▶ [Stated exercise]
Please copy out everything from the line containing "Screen dimensions: 251x500" down to the line containing "Looking at the", putting "Prime hyperlink" wherever "Prime link" appears and leaving everything else unchanged.

▶ [Record extracts]
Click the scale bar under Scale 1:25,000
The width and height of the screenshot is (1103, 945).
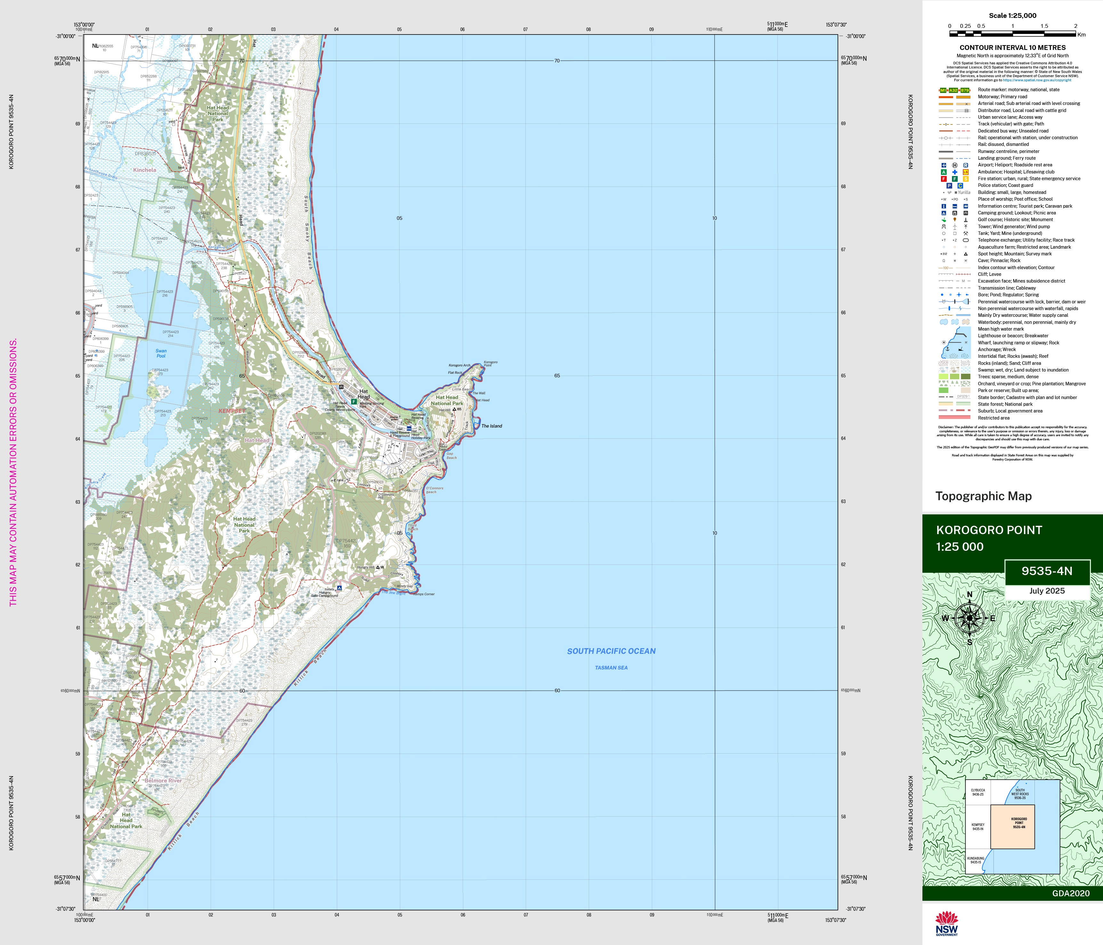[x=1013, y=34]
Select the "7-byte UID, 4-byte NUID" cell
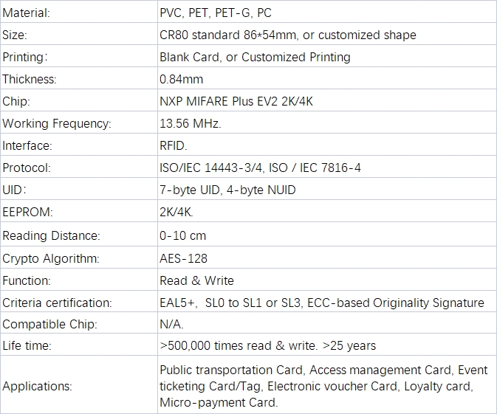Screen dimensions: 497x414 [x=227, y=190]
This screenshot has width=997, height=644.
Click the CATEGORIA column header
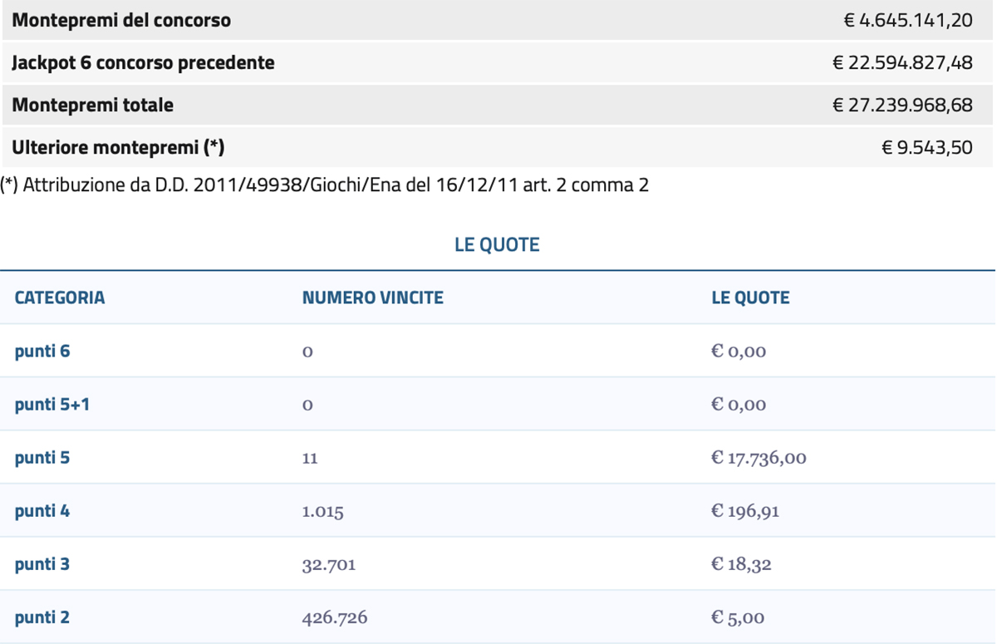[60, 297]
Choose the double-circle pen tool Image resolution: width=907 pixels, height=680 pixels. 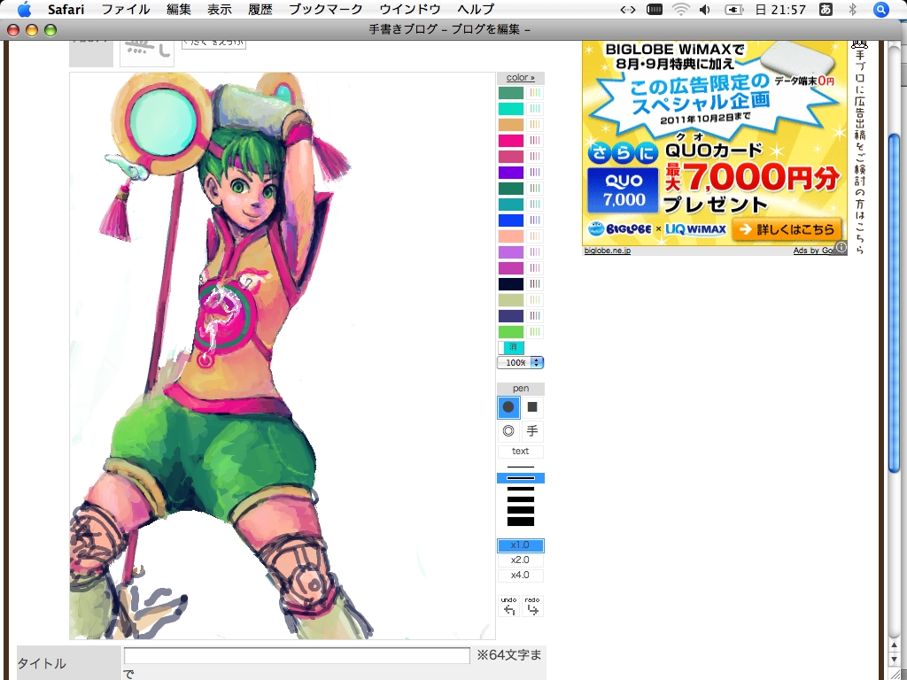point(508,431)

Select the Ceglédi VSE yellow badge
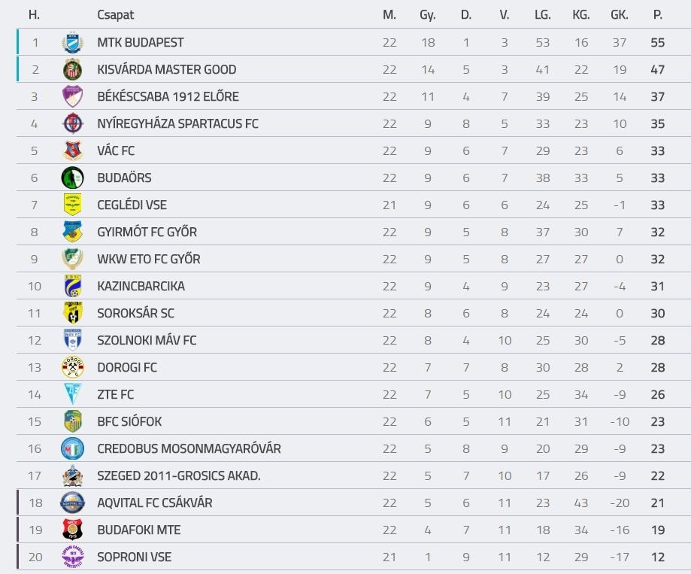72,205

* * *

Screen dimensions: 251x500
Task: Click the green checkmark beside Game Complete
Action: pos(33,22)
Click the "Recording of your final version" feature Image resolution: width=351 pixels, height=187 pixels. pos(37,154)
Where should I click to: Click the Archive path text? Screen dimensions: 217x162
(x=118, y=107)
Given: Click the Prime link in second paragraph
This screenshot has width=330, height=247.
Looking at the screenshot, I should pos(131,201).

▶ [Full solution]
Screen dimensions: 251x500
Task: Click the green checkmark beside Game Complete
Action: pos(33,22)
Click the "Recording of your final version" feature Image resolution: width=351 pixels, height=187 pixels. pos(37,154)
Where should I click to: Click the Archive path text? Screen dimensions: 217x162
(x=118, y=107)
Given: Click the Prime hyperlink in second paragraph
This screenshot has width=330, height=247.
Looking at the screenshot, I should pos(131,201).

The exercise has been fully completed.